I'm getting London Bus syndrome with Sufjan Stevens at the moment. You wait 5 years for a proper release from the guy, and then two come along at once. August's All Delighted People EP (an LP's-worth of material to anyone else) was a closet clearer in the very best sense; a varied and at times exuberant collection of odds and sods that both nodded at the Sufjan who made Illinois and Michigan, whilst making clear hints towards pastures new.
Nothing, however, could quite prepare anyone for The Age Of Adz, an immense and initially almost unfathomonable work which sees Sufjan embrace all kinds of electronic bells and whistles in what is his busiest sounding record to date. Opening track Futile Devices is a red herring, albeit a fantastic one, full of the intricate guitar-picking and floaty vocals that Sufjan is so good at. Then Too Much squelches its way into view, anchored with the hums and drones and skittery beats that littered Kid A. Yet whilst Kid A was the sound of a band eschewing traditional instrumentation, The Age Of Adz still retains most of Sufjan's hallmarks: the angelic female backing vocals; the flourishes of orchestration; the fluttering of flutes. Now though, there's an added sense of urgency and desperation, something which translates into the lyrics. On Too Much a chorus of voices sings "there's too much riding on that" over a clattering coda. "Barricade the bathroom doors" cries Sufjan on Get Real Get Right as the song constantly raises its key, seemingly spirally inexorably toward the skies. Then there's his Thom Yorke-esque strangled delivery of the refrain "I'm not f*cking around" over I Want To Be Well's frantic mantra, one of the most exhilirating songs he's ever put to tape.
Self-doubt looms all over The Age Of Adz too, not surprising, given Sufjan's recent bouts of depression.

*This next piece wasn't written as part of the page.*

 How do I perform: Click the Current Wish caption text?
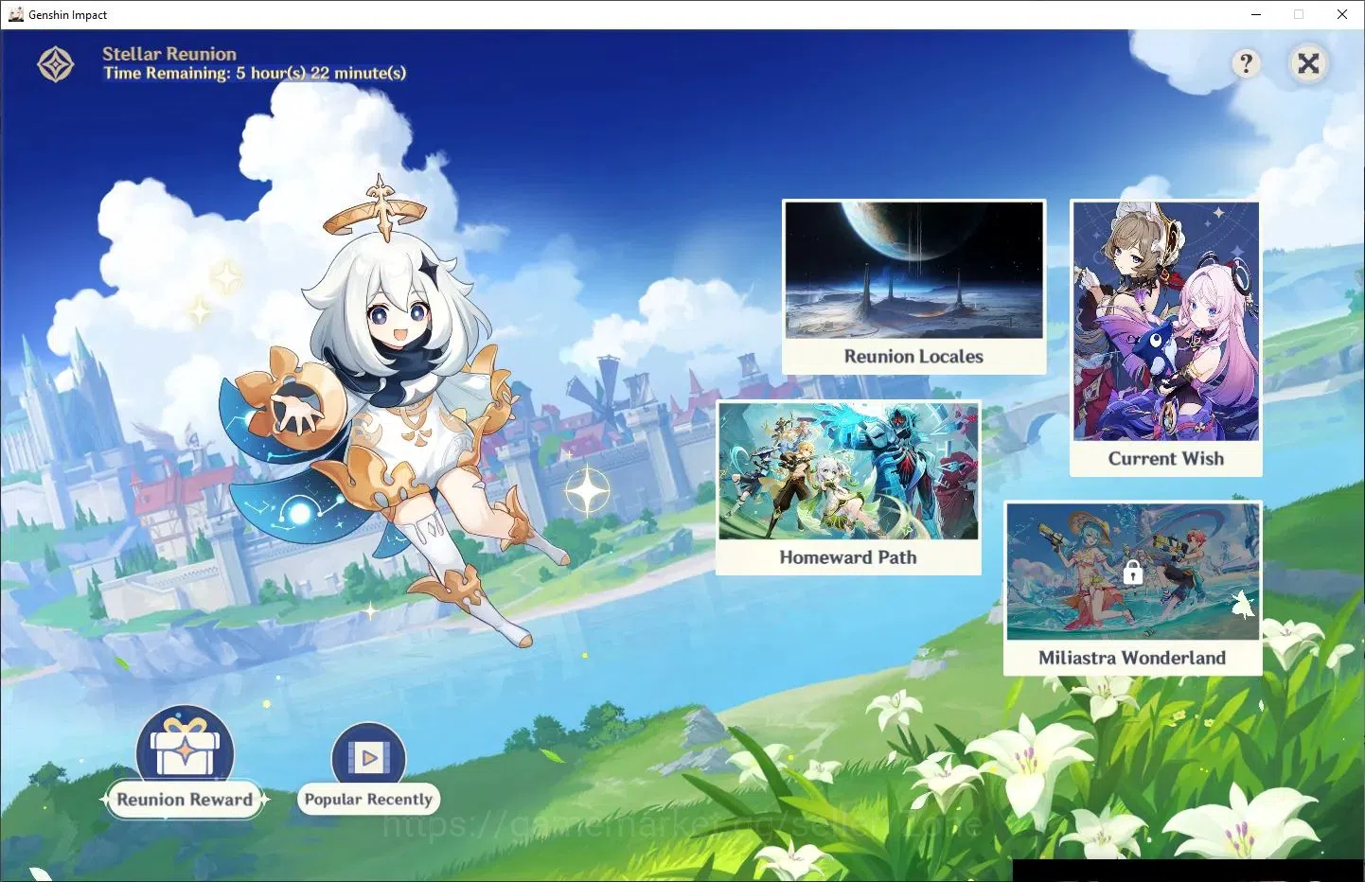click(x=1166, y=459)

On I Walked, he remarks "I walked/ 'cause you walked/ but I won't probably get very far". No longer restrained by a state-sized concept, The Age Of Adz is one of the personal offerings in Stevens' canon. Even so, the androids and extra-terrestrial deities that adorn the album's artwork don't feel out of place; you could imagine the hisses. gurgles and foreboding orchestration that usher in the title track soundtracking some skyscraper-sized robot laying waste to a city.

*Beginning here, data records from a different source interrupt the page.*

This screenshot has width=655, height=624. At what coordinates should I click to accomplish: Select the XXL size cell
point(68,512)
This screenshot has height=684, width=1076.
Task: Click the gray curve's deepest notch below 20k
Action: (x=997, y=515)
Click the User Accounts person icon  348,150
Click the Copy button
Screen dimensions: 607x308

Yet amidst the chaos, there are moments of unadulterated beauty here. Now That I'm Older is formed on heavenly backing vocals and ripples of autoharp which swell and shimmer, allowing Sufjan's vocals to echo weightlessly over the top. It's one of the album's simpler arrangements, devoid of the clutter that appears elsewhere, and no more so than on the culminating 25 minute-long Impossible Soul, which features auto-tuned vocals, joyous exclamaitons of "it's not so impossible" and "boy/we can do much more together!" and a whole bundle of right-turns which eventually see the album go full-circle to the rustic playing which opened proceedings some 75 minutes previously. When guest vocalist Shara Worden's soothing tones tell us "don't be distracted", it's hard not to be, what with so much going on.
So yes, The Age Of Adz is overwhelming at times, and for the less patient it will be met with admiration but little love. But when things fall into place, as they so often do, Sufjan hits heights of songwritings that his contemparies cannot even see, let alone reach. In another crisis of self-confidence Sufjan notes, seemingly in disgust that "ordinary people are everywhere you look/ everywhere you turn". He needn't worry.